**LISTED RECORDS**
>>>>

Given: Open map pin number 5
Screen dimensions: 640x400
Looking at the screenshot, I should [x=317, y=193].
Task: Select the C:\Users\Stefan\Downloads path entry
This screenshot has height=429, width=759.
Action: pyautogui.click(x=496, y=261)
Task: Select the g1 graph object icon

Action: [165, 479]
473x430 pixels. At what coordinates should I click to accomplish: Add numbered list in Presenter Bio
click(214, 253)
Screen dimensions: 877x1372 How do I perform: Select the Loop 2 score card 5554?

<<<<
>>>>

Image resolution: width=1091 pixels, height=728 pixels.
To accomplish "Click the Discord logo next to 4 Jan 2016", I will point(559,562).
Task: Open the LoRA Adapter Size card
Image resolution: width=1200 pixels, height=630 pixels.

<<<<

Please write out the stretch of rows from the line containing "Task: Open the LoRA Adapter Size card" through the line containing "Image resolution: width=1200", substituting "Expand" for "Open" and leaving everything else unchanged.

**EXERCISE SOLUTION**
Task: Expand the LoRA Adapter Size card
Image resolution: width=1200 pixels, height=630 pixels.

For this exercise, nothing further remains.